[Collected data entries]

▽

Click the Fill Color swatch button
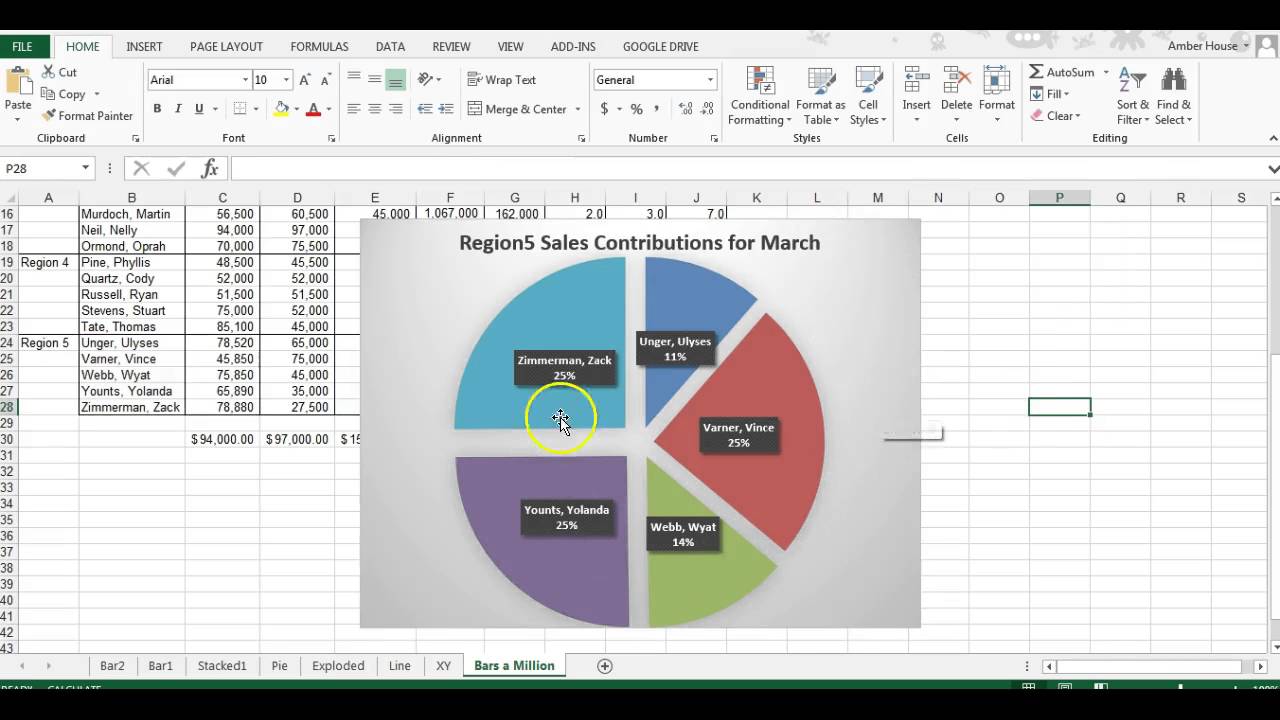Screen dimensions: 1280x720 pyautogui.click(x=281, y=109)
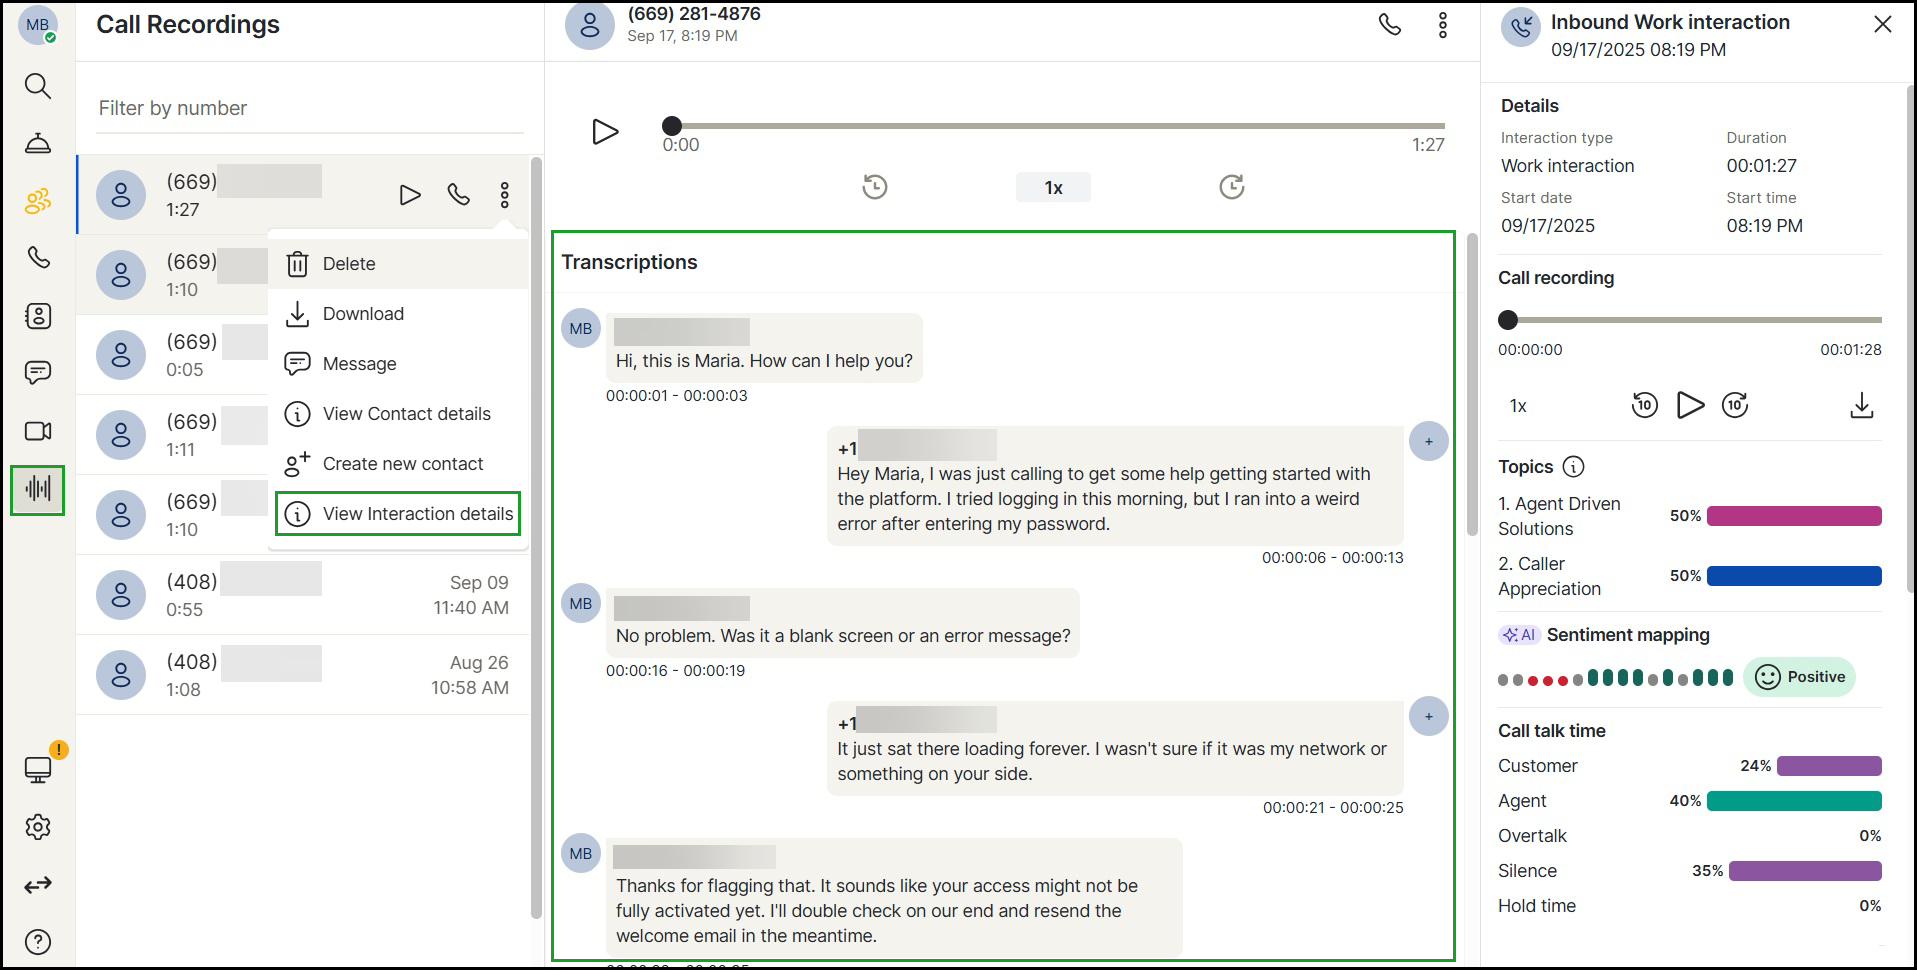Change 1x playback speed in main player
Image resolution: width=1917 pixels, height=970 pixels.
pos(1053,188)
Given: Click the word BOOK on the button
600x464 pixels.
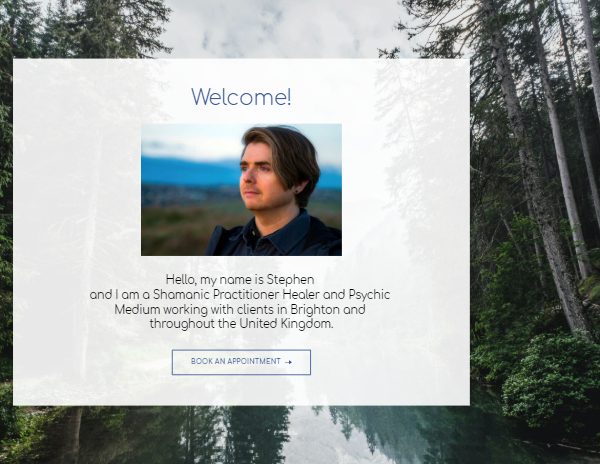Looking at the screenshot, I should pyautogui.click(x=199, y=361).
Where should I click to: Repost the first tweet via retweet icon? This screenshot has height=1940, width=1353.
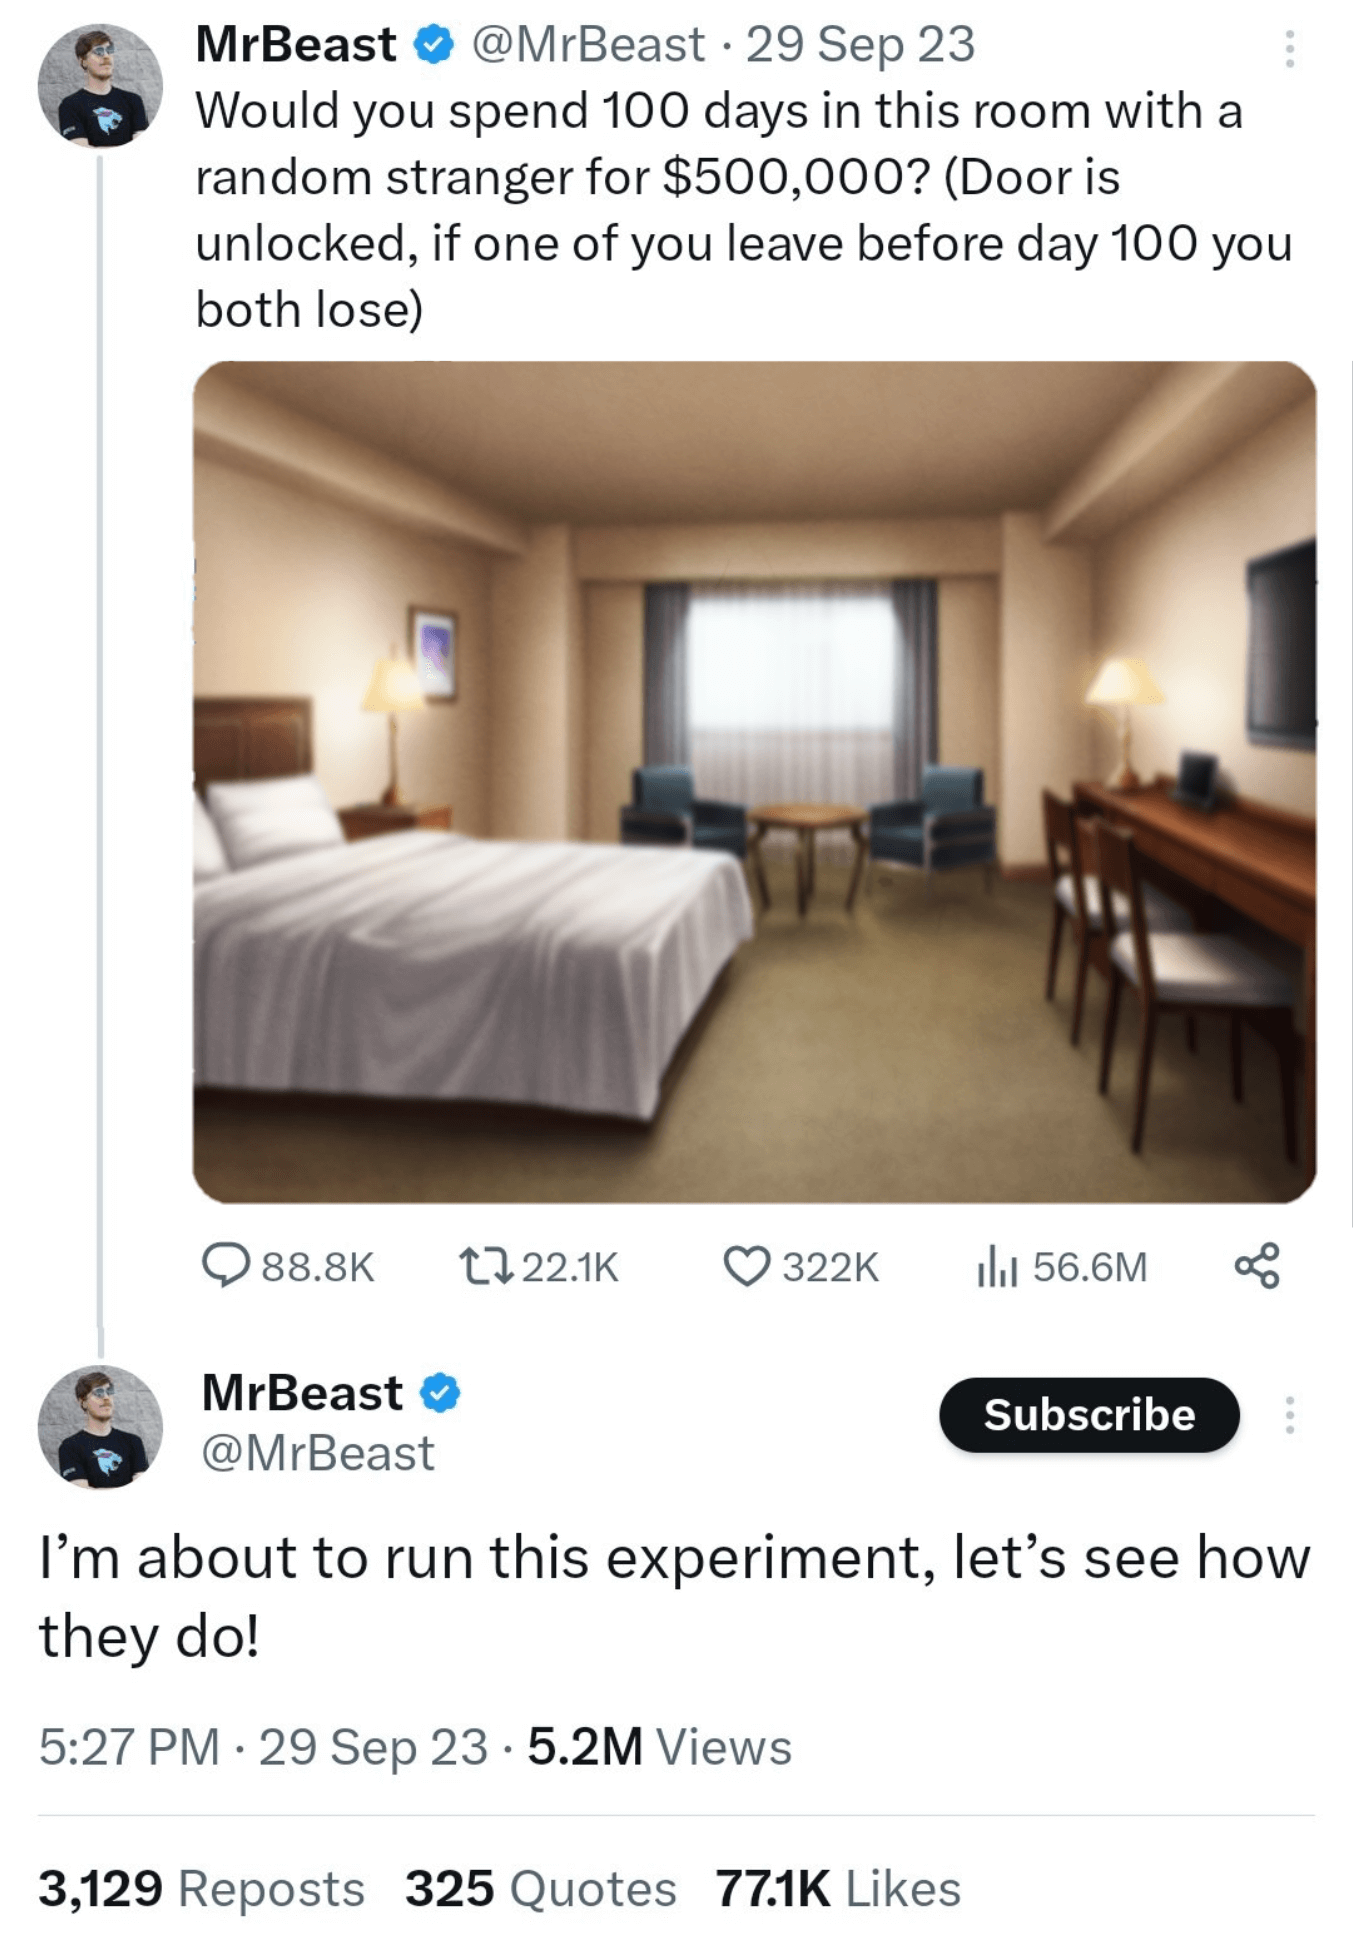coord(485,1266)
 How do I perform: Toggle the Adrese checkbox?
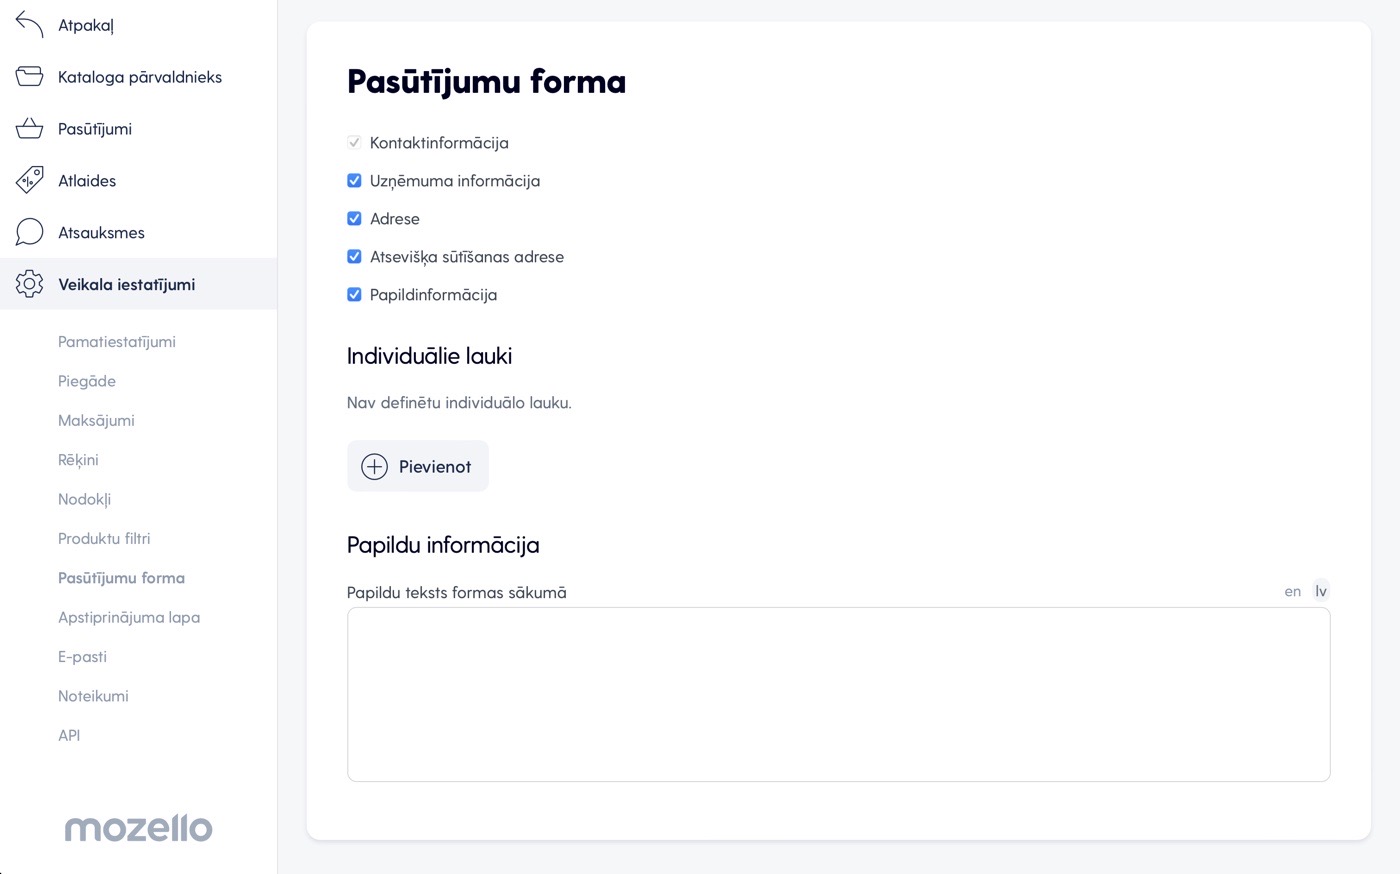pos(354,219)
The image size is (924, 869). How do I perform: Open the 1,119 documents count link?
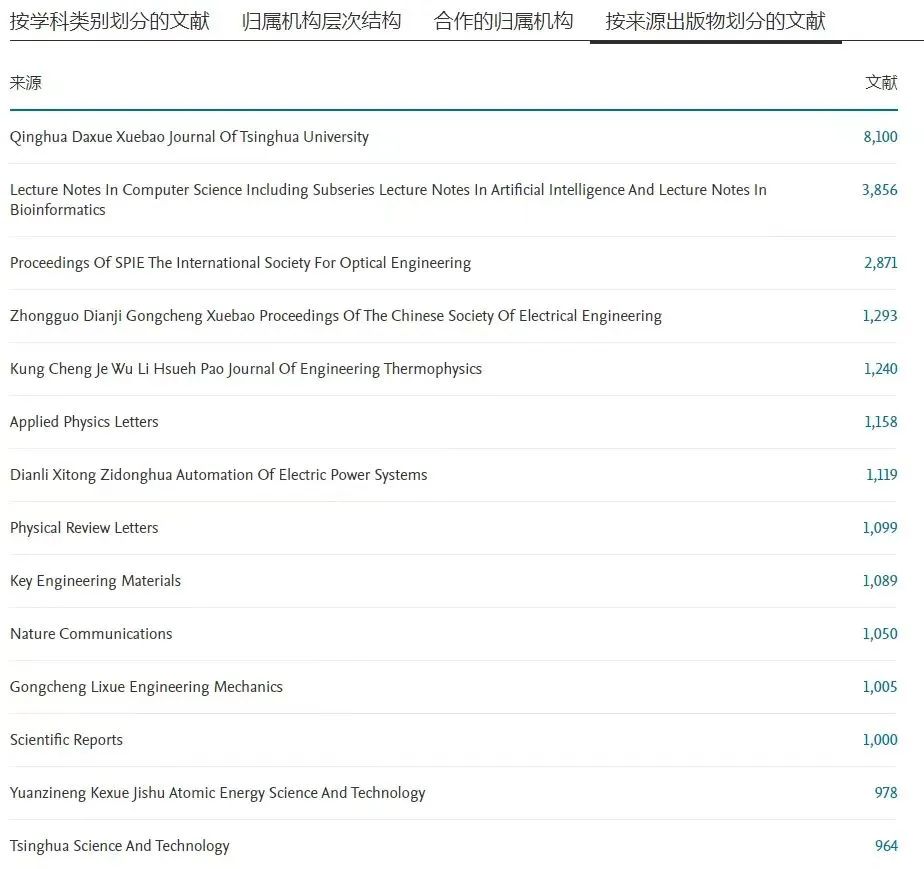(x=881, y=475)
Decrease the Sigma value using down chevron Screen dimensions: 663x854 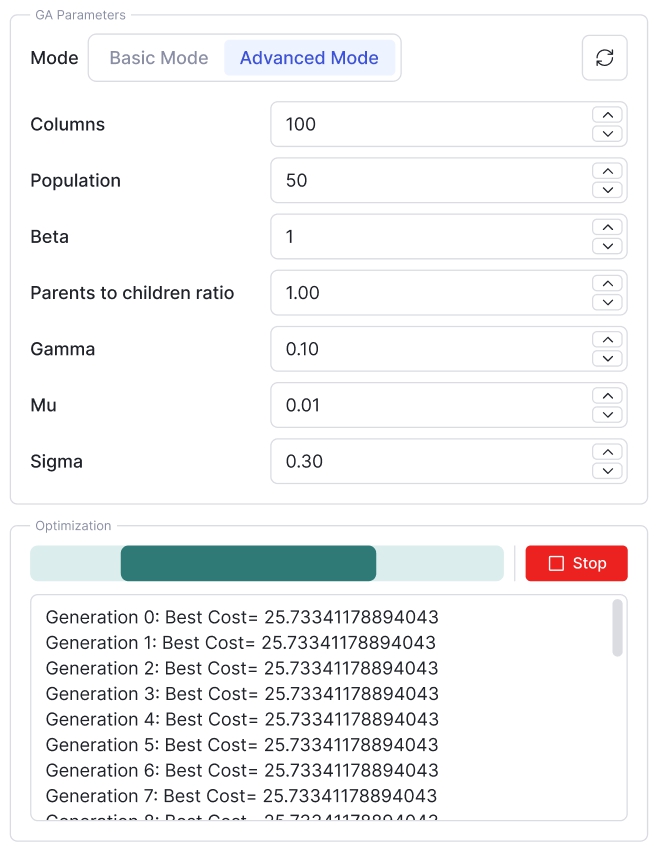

△

*Task instructions*: Only the lines from the line with "Given: Click the word BOOK on the button" through the closing line of the data, both included, should be set down, exactly as written and without pictures.

*Reply to the task*:
Given: Click the word BOOK on the button
600x464 pixels.
Looking at the screenshot, I should pyautogui.click(x=199, y=361).
Where should I click to: Repost the first tweet via retweet icon? This screenshot has height=1940, width=1353.
coord(485,1266)
 How do I perform: Toggle the Adrese checkbox?
pos(354,219)
The image size is (924, 869). How do I perform: Open the 1,119 documents count link?
(x=881, y=475)
Decrease the Sigma value using down chevron Screen dimensions: 663x854 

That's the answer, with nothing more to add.